Look through the entries below and report every line that has "computer".

(EXERCISE MATERIALS Opens)

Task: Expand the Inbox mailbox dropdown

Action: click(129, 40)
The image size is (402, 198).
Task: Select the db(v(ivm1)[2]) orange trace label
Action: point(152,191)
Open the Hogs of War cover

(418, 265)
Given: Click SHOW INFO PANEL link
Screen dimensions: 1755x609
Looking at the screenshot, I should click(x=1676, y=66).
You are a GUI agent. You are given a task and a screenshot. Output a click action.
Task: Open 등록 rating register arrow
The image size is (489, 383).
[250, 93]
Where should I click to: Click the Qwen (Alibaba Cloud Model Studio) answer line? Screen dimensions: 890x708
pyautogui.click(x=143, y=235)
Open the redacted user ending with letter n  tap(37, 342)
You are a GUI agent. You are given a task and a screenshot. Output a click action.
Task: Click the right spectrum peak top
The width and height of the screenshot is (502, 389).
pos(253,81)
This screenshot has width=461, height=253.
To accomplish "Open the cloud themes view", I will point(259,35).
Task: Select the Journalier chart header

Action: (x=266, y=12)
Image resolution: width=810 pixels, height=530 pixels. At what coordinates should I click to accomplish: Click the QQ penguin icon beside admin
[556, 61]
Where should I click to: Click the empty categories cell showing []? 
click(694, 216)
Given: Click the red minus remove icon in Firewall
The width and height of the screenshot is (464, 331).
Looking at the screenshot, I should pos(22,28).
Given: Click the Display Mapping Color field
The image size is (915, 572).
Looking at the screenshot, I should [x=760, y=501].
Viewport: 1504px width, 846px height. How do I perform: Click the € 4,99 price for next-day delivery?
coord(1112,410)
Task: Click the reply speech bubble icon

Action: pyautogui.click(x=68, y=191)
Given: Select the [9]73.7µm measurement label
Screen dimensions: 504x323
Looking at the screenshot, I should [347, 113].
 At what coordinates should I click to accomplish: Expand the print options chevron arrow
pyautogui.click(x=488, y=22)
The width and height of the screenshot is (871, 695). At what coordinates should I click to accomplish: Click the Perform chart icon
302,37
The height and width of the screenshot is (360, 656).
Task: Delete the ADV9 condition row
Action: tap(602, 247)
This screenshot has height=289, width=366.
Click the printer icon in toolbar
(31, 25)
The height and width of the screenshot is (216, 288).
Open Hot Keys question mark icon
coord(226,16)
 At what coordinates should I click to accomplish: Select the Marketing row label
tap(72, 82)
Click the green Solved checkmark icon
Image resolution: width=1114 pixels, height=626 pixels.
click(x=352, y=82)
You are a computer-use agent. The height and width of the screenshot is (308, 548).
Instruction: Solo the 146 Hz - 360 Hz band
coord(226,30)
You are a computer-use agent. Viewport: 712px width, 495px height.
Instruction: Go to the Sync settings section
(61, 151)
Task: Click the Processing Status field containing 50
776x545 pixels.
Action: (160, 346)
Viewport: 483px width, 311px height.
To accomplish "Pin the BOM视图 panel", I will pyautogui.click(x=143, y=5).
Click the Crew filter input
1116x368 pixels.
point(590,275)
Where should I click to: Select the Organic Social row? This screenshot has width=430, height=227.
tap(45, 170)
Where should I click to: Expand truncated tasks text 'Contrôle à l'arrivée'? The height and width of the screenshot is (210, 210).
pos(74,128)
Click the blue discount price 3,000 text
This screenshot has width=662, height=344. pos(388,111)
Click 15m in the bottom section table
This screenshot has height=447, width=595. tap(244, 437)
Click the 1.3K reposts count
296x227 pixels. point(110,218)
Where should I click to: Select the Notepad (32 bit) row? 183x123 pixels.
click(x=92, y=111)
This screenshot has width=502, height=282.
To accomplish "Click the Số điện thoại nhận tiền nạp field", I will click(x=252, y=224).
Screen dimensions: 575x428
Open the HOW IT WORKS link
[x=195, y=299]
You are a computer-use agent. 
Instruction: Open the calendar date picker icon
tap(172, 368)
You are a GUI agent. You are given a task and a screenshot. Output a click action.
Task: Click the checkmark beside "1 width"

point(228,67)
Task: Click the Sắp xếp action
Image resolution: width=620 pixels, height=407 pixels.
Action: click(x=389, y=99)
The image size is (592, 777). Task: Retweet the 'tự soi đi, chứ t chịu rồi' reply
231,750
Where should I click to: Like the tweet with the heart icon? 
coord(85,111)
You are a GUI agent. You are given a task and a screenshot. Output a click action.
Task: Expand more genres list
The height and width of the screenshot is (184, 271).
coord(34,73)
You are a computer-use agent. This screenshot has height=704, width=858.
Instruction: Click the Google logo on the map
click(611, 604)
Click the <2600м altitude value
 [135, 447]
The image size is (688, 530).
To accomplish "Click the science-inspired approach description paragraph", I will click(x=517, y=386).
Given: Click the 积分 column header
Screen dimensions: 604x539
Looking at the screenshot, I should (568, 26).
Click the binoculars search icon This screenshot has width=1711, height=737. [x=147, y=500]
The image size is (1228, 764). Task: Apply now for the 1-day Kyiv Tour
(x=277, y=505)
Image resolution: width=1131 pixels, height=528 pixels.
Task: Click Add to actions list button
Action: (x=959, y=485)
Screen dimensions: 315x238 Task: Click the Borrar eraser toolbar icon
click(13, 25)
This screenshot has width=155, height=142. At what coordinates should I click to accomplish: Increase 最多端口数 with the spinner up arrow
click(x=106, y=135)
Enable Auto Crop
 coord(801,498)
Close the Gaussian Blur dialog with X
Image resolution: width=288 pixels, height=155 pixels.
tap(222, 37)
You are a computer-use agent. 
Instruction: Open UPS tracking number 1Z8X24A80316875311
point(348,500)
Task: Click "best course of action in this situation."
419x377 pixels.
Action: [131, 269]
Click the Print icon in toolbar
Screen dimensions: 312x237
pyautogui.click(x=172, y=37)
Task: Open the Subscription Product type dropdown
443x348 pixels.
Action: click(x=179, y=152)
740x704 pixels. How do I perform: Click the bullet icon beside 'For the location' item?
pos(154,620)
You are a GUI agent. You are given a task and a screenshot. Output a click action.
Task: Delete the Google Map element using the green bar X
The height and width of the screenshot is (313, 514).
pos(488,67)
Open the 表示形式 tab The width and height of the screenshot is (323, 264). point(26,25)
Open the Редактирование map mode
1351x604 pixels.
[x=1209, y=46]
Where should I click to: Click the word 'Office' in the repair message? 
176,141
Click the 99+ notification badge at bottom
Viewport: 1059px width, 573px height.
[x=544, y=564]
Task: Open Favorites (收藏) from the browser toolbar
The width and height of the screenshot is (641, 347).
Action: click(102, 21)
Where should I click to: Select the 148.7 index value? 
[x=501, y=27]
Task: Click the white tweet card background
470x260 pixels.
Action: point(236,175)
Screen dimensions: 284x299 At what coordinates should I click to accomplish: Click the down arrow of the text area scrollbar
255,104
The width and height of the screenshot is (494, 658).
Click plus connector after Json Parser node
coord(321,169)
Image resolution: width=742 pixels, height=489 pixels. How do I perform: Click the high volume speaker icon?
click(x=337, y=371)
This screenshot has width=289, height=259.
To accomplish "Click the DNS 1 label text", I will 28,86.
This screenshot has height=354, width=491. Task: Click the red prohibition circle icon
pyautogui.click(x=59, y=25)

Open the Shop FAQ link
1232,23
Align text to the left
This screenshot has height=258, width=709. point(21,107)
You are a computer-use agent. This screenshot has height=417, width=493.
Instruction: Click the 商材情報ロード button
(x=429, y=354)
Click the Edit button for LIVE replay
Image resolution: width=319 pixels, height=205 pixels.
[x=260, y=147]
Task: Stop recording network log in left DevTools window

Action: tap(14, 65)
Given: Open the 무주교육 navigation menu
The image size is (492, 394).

(EXERCISE MATERIALS Closes)

REPLY TO THE EXERCISE:
You are a computer-use agent. The height and width of the screenshot is (308, 548).
You are a computer-use agent. Viewport: 712px width, 495px height.
You are a computer-use agent. 
You are a computer-use agent. This screenshot has height=704, width=858.
You are a computer-use agent. 
You are a computer-use agent. This screenshot has height=417, width=493.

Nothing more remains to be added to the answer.